Red Hat's Bluecurve (was: Red Hat 8.0 is 'official')

Paul Iadonisi pri.nhlug at iadonisi.to
Sat Oct 5 22:35:55 EDT 2002


On Sat, 2002-10-05 at 19:54, steveo at syslang.net wrote:

[snip]

> Guys, I just did an upgrade of my system here at home to 8.0 and boy do I 
> regret it. Absolutely nothing works and I have no idea why.

  Absolutely nothing?  Could you elaborate a bit?  I upgraded my desktop
and have very few problems.  In fact, I'll list them here, keeping in
mind that I'm only listing the problems, not the good stuff about 8.0. 
Overall, I've got to say that this the best dot-oh release from Red
Hat.  It even rivals .2 or .3 releases.

> I consider 
> myself to be pretty good at this too. So after 3 hours of fucking around, 
> I gave up and went for a reload. It sort of works now in a very crippled 
> state. My iptables firewall is no longer functional and I have a band-aid 
> one set up using their lokkit util. 

  Again, I've got to wonder what you're doing.  My relatively non-trival
iptables worked without a single change.

> I tried to build a kernel and I'm 
> getting syntax errors as well as a ton of new warnings associated with the 
> new gcc; so bad that I can barely figure out what's going on.

  Um, I've been building kernels since I upgraded.  I've had one problem
(that only has to do with building kernel *rpms* and for which I have a
workaround) and have no such problems.  Details please, maybe someone on
this list can help.

> And the 
> Bluecurve thing?
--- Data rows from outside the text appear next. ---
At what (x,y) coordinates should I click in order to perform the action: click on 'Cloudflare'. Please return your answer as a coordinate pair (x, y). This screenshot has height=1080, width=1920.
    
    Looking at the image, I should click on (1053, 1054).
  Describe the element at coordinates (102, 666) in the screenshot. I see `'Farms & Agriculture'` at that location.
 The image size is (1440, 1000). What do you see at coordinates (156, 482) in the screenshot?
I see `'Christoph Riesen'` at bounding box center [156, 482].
I'm having a hard time trying to figure out just how dumb 
> you have to be to like it.

  Here, I'm afraid, I somewhat agree.  The new window manager for Gnome
2.0, metacity, is basically crippling for me.  But it wasn't too much
effort to switch back to sawfish (still included in 8.0) and pick a
theme that suites my taste better (there aren't that many --
http://themes.freshmeat.net shows 17 for gtk+2 and over 400 for gtk+ --
but that's more a Gnome 2.0 issue than a Red Hat 8.0 specific issue).
  HOWEVER...keep in mind that more dumb people pay for free software
than smart people ;-).

> Push the browser button and you get mozilla, 
> but there's nothing to tell you that you'd get mozilla if you push it. :-(

  And most dumb (and even some smart) users, don't care.  They just want
to browse the net.

> That's all for now. I have to go off and be frantic.

  I also wasn't pleased with the lack of mp3 support.  (I *do* however
thoroughly respect the decision and will migrate completely to ogg
vorbis when I can.)
  I had severe problems with my nasty Intel 440GX based systems that
basically boil don't to the dolts at Intel who refuse to share
programming information for the APIC on this board.  These were on my
two servers, but not my desktop which upgraded flawlessly.  My servers
are each now basically an 8.0 system with a 7.3 errata kernel.  I'm
working on it, but I blame Intel for that one, not Red Hat.
  When upgrading, I think from 7.1 to 7.2 (whenever the bump to Gnome
1.4 took place...I forgot), there was a little druid that popped up that
migrated my gnome setup to the new format.  This time, I had to redo all
my settings, including adding all my launchers to the panel.  Annoying,
yes, but I suspect this to be a generic Gnome 2.0 issue.
  I also changed the icons of evolution, mozilla, and gaim back to the
originals -- just a preference.
  It's now impossible to have the Gnome panel(s) be anything but
always-on-top.  Experiment: add a menu panel on the top of the screen,
launch a gnome-terminal, select View->Full Screen in the gnome-terminal
and now try to minimize it.  You have to delete the menu panel first. 
Ugh!  Again, I think this is a generic Gnome 2.0 issue that will be
fixed in Gnome 2.2.
  Other than that, I really like it.  I like that OpenOffice.org is
included.  The default font looks much cleaner, and is used in almost
all applications.  (Some Gnome 1.x apps have that have yet to be ported
might not use the same font.)  Up arrow now works in bash even when
using vi editing mode (though I recommend removing or renaming
/etc/inputrc as it seems to mess things up -- at least for me.)  All my
hardware works (save the stupid Intel-ism described above).
-- 
-Paul Iadonisi
 Senior System Administrator
 Red Hat Certified Engineer / Local Linux Lobbyist
 Ever see a penguin fly?  --  Try Linux.